Traduci in inglese questa frase del testo sulla batteria a litio-ossigeno: "Da adesso il progresso è la nuova batteria a litio-ossigeno capace addirittura di affrontare 2 mila ricariche senza perdere di stabilità ed efficienza."

Estratto della pagina:
==*==

Batteria a litio-ossigeno, un nuovo prototipo di efficienza per gli smartphone

La batteria a litio-ossigeno è il simbolo più innovativo di stabilità e efficienza: secondo un articolo su ‘Scienze’ l’Università di Cambridge la batteria litio-ossigeno può affrontare 2 mila cicli di ricariche.

Le batterie a ioni litio cambiano aspetto. Da adesso il progresso è la nuova batteria a litio-ossigeno capace addirittura di affrontare 2 mila ricariche senza perdere di stabilità ed efficienza. Secondo un articolo su ‘Scienze’ infatti, studiosi dell’Università di Cambridge hanno testato le proprietà della batteria a litio-ossigeno, certamente diversi da quelle delle batterie a ioni litio usate per alimentare molti computer portatili, tablet e smartphone. Nonostante le ricerche di Clare Grey, la strada per portare sul mercato la batteria a litio-ossigeno sembrerebbe ancora lunga.

==*==

Dati da esaminare:
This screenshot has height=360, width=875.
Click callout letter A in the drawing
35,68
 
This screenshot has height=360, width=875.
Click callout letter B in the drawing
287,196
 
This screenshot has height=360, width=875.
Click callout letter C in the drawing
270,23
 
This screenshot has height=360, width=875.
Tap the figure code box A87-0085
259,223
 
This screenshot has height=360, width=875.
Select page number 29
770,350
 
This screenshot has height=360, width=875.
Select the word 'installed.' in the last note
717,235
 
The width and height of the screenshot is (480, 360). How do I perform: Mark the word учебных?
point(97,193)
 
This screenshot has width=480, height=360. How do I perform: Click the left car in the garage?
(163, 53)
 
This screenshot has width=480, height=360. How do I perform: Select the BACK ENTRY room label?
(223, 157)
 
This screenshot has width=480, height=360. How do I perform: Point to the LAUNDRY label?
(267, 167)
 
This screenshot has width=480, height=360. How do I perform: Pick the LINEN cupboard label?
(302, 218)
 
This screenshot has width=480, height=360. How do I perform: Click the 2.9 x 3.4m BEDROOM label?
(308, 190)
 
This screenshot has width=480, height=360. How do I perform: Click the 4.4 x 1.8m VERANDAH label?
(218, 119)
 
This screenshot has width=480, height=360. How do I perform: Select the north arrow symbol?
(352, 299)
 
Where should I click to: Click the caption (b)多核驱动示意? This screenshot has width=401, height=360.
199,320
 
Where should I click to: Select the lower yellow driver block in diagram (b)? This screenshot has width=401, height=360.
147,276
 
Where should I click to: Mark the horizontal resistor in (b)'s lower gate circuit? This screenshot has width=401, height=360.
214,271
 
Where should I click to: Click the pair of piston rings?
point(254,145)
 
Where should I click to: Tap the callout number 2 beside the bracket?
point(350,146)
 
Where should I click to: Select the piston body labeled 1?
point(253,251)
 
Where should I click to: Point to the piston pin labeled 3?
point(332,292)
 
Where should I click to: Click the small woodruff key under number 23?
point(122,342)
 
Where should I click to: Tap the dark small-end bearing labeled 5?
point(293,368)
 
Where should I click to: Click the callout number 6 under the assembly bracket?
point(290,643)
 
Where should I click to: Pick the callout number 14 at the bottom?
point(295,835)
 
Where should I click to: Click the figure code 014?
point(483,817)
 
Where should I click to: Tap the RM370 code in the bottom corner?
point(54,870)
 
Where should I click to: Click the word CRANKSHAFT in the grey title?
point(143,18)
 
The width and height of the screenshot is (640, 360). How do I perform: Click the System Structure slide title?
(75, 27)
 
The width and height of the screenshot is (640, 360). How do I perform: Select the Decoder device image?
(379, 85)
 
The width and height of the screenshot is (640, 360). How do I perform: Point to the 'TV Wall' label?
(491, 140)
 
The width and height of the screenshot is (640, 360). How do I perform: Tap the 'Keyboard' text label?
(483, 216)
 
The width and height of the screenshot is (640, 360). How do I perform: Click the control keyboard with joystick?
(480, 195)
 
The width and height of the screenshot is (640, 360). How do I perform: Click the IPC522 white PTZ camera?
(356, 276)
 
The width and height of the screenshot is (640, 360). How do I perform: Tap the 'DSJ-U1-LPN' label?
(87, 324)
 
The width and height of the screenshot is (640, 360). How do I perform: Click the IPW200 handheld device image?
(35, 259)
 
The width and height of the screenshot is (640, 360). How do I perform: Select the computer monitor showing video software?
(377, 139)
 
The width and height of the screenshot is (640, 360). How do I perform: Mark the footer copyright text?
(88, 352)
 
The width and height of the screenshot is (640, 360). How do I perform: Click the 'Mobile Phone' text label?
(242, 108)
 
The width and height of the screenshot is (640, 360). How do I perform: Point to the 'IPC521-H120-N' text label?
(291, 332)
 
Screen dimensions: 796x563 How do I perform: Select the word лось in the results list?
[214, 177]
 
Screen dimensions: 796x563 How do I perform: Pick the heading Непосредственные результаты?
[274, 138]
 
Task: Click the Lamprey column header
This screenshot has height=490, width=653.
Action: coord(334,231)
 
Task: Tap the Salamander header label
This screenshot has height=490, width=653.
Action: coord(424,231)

==*==

Risposta all'esercizio:
From now on, progress means the new lithium-oxygen battery, which can even withstand 2,000 recharges without losing stability and efficiency.